→ READING PASSAGE
==============================

Meteorological disasters/Strong winds/Wind toppled trees. Forest disasters/Wind toppled trees
Disaster name
Wind Toppled Forest Tree Damage from a Typhoon in Northern Kyushu
Author of WEB conversion
Hara Masanao

Case Study

No. 5

1. Analysis objective

Typhoon 9119, which pummeled Japan on September 27-28, 1991, was an exceptionally powerful storm that ranked among the top class of storms recorded since official weather observations were begun, reaching maximum wind speeds as high as 60m/s as it raced across the northern part of Kyushu. Forests were mown down by Typhoon 9119's powerful winds, causing unprecedented forest damage. The purpose of this analysis was to extract this large-scale forest damage region using LANDSAT/TM data, and conduct a survey to influence public functions such as national land conservation for forests, and particularly to influence water conservation functions.

2. Analysis procedure Analysis flow chart

When forest damage is caused by wind toppled trees, a forest will wither and die over time following the disaster. As this withering and death occurs, the damage regions can be sampled by using the fact that reflections of near-infrared radiation will decrease.

==============================

→ DATA SECTION
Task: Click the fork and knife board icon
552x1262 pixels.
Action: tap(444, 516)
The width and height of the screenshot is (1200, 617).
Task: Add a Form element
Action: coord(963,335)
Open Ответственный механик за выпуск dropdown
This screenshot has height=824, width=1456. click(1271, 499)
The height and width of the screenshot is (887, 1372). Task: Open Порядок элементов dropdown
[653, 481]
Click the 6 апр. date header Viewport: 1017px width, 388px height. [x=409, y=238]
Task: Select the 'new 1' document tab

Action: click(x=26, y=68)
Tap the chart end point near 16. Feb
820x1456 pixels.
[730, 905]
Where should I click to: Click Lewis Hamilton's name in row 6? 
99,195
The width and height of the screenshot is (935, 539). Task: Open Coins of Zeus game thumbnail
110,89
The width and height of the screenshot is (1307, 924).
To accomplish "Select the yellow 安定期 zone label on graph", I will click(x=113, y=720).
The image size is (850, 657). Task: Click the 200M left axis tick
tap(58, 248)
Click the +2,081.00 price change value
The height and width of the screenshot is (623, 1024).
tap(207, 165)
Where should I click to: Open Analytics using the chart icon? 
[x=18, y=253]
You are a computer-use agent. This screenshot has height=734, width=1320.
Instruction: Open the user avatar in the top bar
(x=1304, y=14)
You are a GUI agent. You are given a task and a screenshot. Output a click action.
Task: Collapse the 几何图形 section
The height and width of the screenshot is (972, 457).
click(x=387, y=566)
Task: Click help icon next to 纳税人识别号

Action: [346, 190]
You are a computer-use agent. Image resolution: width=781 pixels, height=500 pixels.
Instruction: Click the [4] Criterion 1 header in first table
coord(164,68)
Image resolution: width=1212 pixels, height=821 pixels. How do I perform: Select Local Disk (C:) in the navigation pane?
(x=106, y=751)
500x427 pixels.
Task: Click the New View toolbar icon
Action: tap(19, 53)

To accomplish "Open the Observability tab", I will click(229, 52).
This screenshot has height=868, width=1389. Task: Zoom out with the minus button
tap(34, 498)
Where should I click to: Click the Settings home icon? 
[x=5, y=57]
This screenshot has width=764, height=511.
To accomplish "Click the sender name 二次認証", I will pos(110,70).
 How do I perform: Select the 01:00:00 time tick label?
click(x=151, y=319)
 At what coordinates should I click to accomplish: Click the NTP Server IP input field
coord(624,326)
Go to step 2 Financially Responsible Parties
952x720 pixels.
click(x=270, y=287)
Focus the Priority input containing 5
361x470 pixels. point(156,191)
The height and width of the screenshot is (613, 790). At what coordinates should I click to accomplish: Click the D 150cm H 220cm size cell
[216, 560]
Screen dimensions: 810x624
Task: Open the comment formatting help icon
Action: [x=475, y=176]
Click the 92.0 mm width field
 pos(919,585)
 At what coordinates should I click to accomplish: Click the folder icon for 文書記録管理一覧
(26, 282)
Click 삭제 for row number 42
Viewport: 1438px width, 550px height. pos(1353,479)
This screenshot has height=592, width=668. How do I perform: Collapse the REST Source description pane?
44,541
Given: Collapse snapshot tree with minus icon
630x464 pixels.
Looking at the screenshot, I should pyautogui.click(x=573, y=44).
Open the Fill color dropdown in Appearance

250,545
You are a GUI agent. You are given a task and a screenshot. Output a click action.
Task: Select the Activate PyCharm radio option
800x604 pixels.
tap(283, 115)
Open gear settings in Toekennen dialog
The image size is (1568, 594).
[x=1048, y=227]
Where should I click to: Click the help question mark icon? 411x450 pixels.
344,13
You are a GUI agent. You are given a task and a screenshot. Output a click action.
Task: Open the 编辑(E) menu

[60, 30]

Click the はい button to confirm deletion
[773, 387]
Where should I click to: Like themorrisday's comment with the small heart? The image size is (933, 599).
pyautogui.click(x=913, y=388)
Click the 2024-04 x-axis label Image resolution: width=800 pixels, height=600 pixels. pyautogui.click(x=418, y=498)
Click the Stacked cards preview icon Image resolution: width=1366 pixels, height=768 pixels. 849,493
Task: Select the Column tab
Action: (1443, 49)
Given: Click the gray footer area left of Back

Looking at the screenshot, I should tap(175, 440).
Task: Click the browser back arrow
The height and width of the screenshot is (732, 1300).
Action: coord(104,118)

==============================

→ GIVEN EXERCISE 1
According to the typhoon forest-damage case study, what property of the wind-damaged forest makes it possible to sample the damage regions?
→ GIVEN EXERCISE 2
Print the passage of the typhoon forest-damage case study that begins at the words "1. Analysis objective" and stops after "water conservation functions.".

→ CORRECT RESPONSE 1
As forest toppled by wind withers and dies over time after the disaster, its reflection of near-infrared radiation decreases. That decrease allows the damage regions to be sampled.

→ CORRECT RESPONSE 2
1. Analysis objective

Typhoon 9119, which pummeled Japan on September 27-28, 1991, was an exceptionally powerful storm that ranked among the top class of storms recorded since official weather observations were begun, reaching maximum wind speeds as high as 60m/s as it raced across the northern part of Kyushu. Forests were mown down by Typhoon 9119's powerful winds, causing unprecedented forest damage. The purpose of this analysis was to extract this large-scale forest damage region using LANDSAT/TM data, and conduct a survey to influence public functions such as national land conservation for forests, and particularly to influence water conservation functions.